IDEAL (La Cerradura), 13/01/2019

domingo, 6 de enero de 2019

Reyes


En Granada parece no haber transcurrido el tiempo. Algunas personas siguen viviendo en la Transición democrática, o en la guerra civil, otras quedaron ancladas incluso varios siglos atrás, en 1492, entre cardenales y Reyes Católicos que querían construir un nuevo mundo. Esta semana, en la plaza del Carmen, se intercambiaban vivas a la República y saludos fascistas y se repartían banderas de España, a la que de nuevo le profesamos amor fanático.  La misma semana en que el prior del Valle de los Caídos ha negado el acceso al Gobierno para exhumar a Franco. La España del año 2019 no se diferencia tanto de la de 1936. Vuelven a existir bandos que se insultan en la calle y muestran el mismo desprecio por los valores democráticos. Pero uno puede cerrar los ojos ante el fango de la actualidad y volver a abrirlos mientras da un paseo por la costa, plena de luz, y sentir la bendición del calor de este sol de enero. Ver cómo ese músico monta el amplificador de su guitarra eléctrica y canta “Sacrifice”, de Elton John, y algo empieza a removérsete por dentro. Disfrutar con la alegría del niño que estrena su bicicleta en el paseo marítimo y que podrías ser tú, porque es muy fácil retrotraerse a los momentos más felices de la vida y revivirlos como si ocurrieran hoy.

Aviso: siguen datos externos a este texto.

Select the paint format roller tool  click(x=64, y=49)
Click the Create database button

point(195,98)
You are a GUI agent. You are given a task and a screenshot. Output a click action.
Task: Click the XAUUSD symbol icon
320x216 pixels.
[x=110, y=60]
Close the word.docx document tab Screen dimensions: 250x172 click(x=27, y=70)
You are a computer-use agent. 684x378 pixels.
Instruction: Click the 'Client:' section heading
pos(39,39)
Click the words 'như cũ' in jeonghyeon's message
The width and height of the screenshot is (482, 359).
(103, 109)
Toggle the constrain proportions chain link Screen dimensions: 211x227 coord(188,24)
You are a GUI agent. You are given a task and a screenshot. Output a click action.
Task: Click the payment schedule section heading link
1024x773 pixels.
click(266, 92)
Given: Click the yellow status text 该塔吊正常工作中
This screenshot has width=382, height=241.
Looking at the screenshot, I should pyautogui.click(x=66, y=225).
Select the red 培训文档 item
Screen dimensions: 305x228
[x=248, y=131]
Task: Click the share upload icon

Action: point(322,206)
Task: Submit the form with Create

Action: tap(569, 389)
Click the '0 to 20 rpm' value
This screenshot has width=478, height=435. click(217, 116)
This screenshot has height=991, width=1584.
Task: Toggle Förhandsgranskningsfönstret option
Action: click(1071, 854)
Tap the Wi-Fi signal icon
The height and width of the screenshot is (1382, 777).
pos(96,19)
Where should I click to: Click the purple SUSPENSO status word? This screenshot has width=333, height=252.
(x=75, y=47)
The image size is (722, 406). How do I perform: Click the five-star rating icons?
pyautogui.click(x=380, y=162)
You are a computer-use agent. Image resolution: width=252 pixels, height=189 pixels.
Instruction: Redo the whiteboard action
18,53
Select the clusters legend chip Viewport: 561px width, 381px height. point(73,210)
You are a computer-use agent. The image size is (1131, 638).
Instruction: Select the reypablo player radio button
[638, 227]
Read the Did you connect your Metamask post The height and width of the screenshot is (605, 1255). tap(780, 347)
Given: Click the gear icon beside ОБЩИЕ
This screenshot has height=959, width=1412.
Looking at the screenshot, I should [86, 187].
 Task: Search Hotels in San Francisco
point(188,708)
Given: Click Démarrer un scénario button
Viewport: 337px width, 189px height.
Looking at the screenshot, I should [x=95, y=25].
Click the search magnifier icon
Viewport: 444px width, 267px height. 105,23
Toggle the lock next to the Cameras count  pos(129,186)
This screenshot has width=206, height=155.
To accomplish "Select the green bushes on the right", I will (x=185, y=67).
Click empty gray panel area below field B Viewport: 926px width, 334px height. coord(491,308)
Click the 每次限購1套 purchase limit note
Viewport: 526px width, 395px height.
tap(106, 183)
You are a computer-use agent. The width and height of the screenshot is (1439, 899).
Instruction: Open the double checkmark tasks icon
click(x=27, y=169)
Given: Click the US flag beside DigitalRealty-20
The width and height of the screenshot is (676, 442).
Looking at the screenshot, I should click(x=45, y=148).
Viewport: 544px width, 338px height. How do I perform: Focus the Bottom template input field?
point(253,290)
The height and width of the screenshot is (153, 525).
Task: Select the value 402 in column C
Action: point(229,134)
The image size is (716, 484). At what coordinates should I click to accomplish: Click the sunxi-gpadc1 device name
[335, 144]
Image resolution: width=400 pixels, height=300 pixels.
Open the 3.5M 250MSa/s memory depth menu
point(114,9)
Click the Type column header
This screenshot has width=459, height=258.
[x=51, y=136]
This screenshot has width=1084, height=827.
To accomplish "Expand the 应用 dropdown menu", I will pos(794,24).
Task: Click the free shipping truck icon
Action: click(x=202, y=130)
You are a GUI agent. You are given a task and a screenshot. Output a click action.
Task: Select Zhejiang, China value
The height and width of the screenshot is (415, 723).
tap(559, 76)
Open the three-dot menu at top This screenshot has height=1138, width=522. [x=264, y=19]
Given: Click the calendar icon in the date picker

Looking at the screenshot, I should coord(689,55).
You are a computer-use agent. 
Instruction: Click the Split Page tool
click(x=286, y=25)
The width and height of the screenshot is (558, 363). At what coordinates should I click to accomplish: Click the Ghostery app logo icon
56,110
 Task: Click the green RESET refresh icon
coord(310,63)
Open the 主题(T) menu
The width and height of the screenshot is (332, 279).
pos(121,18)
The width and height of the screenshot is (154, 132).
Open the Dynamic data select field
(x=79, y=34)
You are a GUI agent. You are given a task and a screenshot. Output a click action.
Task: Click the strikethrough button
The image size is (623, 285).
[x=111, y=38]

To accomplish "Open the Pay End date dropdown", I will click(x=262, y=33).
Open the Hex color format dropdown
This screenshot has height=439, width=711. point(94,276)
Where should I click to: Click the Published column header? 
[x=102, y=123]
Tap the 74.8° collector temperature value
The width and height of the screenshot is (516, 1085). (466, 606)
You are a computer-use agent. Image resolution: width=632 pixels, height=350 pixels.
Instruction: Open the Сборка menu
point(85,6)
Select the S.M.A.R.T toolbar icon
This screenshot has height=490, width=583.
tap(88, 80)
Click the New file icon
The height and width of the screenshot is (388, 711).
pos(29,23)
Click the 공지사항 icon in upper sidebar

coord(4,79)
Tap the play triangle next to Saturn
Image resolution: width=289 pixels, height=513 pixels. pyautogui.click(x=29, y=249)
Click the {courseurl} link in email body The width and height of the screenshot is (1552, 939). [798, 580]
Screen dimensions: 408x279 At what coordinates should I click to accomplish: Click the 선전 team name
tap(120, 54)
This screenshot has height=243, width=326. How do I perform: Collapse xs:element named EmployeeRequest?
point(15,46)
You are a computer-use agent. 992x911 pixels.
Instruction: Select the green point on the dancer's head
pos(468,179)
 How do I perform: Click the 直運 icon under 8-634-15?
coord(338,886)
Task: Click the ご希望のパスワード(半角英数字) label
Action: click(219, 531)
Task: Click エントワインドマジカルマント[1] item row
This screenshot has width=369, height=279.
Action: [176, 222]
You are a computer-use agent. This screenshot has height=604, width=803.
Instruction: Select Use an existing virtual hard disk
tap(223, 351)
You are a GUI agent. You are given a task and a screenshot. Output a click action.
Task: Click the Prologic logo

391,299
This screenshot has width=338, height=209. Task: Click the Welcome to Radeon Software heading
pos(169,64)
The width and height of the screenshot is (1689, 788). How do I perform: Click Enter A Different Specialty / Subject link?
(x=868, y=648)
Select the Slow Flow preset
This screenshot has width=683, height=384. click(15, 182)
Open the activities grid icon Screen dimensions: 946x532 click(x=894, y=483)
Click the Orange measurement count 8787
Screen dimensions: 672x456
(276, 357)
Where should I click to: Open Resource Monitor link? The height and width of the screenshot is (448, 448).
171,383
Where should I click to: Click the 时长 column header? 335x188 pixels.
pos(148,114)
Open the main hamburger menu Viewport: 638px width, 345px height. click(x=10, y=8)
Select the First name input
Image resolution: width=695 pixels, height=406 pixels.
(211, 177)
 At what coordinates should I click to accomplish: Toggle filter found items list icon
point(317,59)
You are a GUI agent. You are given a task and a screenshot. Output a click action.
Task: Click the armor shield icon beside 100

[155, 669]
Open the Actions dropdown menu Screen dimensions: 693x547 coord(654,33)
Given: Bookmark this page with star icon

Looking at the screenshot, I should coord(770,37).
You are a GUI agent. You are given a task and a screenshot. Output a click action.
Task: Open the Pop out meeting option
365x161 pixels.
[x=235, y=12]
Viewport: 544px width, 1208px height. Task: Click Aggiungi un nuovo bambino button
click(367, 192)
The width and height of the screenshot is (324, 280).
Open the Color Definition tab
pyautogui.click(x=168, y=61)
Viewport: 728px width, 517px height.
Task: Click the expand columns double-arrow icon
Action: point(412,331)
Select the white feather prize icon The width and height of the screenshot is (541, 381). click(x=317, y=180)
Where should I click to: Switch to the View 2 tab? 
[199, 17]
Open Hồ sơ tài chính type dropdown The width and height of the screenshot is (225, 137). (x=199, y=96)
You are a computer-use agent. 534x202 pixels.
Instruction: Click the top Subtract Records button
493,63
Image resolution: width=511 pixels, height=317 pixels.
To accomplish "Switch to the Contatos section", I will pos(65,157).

Preguntarte cuándo perdiste esa manera de aprehender la existencia sin que nada importase. Porque nada importa en realidad y tú puedes seguir siendo ese niño que sólo se preocupa de vivir el momento presente y que hoy se ha levantado con la ilusión de abrir por fin su regalo de Reyes. Frente al azul de este mar la felicidad resulta inevitable. Y puedes ser como ese turista despreocupado que sólo piensa dónde comerá hoy, si tomará un par de currucos y tal vez un pescado al horno regados con un vino blanco en un restaurante. Quizá serías capaz de bañarte o de tirarte desde el peñón, como cuando tenías catorce años, o caminar hasta esa cala que te gustaba tanto, tumbarte al sol como a esa mujer a la que no le importa mostrar las arrugas de los años. Escribir, como Miguel de Unamuno, “Agranda la puerta, padre,/ porque no puedo pasar;/ la hiciste para los niños,/ yo he crecido a mi pesar./ Si no me agrandas la puerta,/ achícame, por piedad;/ vuélveme a la edad bendita/en que vivir es soñar”. Pero no estas pesadillas que se repiten en las calles de Granada cada mes de enero.